Ani started to stand, but Irial took her hand in his. “Not yet.”
Niall was every bit the King of Nightmares in that moment. The rage that played under the edge of his emotions welled up like black tar. Ani thought she would choke on it—the loss, the fury, the vengeance. Here was the true Dark King.
“Twice now you’ve struck what is mine.” Niall bit the words off as he stalked toward Bananach. “The girl Tish was mine to keep safe. Irial is mine.”
“Was,” Bananach pronounced. “He’ll not survive the fortnight. He knows it.”
A roar filled the room as Niall gave voice to the rage and grief that they’d all felt. He punched Bananach, shoved spikes of dark light into her skin. “You do not hurt what is mine.”
She stayed motionless, said nothing.
Niall didn’t look away from her as he spoke. “Leave here. Leave Ani alone. You are banished.”
Bananach tilted her head, looking inhuman, but her words were calm. “War cannot be banished. You know that, Gancanagh. You aren’t going to win. One by one, you lose. I grow strong as you fall.”
Niall didn’t take his attention from Bananach. “You gave me a vow of fealty. I could kill you for—”
“No, you couldn’t,” Bananach crowed. “My betrayer told you. Sorcha will die, and then all of you will die. Kill me, and I still win. Is the little Hound worth it? Is your anger over Irial reason enough?”
Then Gabriel’s voice whispered inside Ani’s mind: Go to Faerie.
Ani looked up and saw her father in the doorway to the kitchen with Rabbit and Seth. They were opening a path for her exit.
Ani, Gabriel snarled inside her. Get them out of here.
She felt it then: the Hunt was here. The Hounds filled the too-small house.
Now, Gabriel added.
Seth, Devlin, and Rabbit weren’t making much progress against the Ly Ergs, but they were keeping the tide from reaching her and Irial.

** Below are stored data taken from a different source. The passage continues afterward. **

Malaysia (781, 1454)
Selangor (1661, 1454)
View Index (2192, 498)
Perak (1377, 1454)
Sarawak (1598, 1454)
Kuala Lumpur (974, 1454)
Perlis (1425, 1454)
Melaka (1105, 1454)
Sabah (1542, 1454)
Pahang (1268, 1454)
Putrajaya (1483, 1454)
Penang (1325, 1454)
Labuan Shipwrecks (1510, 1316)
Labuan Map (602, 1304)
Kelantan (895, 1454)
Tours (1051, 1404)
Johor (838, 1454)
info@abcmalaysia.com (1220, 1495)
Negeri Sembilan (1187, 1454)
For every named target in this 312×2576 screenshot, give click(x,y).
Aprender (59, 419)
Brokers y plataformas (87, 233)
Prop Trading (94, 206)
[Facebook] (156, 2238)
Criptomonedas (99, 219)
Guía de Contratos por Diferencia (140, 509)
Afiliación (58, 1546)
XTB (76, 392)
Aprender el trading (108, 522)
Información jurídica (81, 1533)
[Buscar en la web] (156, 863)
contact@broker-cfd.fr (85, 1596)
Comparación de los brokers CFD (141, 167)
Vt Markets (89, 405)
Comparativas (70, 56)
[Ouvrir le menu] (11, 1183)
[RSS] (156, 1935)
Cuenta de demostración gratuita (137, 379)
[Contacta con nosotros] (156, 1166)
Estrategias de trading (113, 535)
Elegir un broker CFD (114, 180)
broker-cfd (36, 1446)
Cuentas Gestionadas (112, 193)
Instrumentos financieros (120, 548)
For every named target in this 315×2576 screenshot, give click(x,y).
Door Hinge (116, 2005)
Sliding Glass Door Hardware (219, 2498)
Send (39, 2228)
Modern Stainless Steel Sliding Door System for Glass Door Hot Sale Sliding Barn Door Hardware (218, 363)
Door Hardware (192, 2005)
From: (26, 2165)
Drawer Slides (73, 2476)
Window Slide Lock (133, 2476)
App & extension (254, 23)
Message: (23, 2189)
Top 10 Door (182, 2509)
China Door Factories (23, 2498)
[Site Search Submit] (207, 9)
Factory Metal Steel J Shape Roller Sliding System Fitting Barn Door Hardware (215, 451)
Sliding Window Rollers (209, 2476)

“Please, pup?” Irial said. “The Hunt won’t fight as well with you and Rab here.”
“Come with—” she started.
“No.” He had pulled himself to a sitting position with the aid of several abyss-guardians. “I stay with Niall…. Can’t really run right now anyhow.”
Gabriel and Niall were in a blur of violence with Bananach. In the hallway, Ly Ergs and other faeries Ani didn’t know were already fighting with Hounds. One Hound toppled a shelf onto a cluster of Ly Ergs. The red-handed faeries were scurrying everywhere like vermin. Several thistle-fey accompanied them. One female Hound grabbed the fire poker and speared it into the leg of a thistle-fey, pinning him to the floor with the brass shaft.
Ani made her way toward the kitchen, where Devlin was launching knives from the kitchen block. His aim was still precise one-handed, and despite the blood running down his other arm, the look in his eyes told her that he’d rather fight.
If they didn’t get Seth to Faerie, there soon wouldn’t be a Faerie. If they stayed, they wouldn’t all survive. This wasn’t a fight they could win.
But it still took every once of control, more than Ani thought she possessed, to say, “Let’s go.”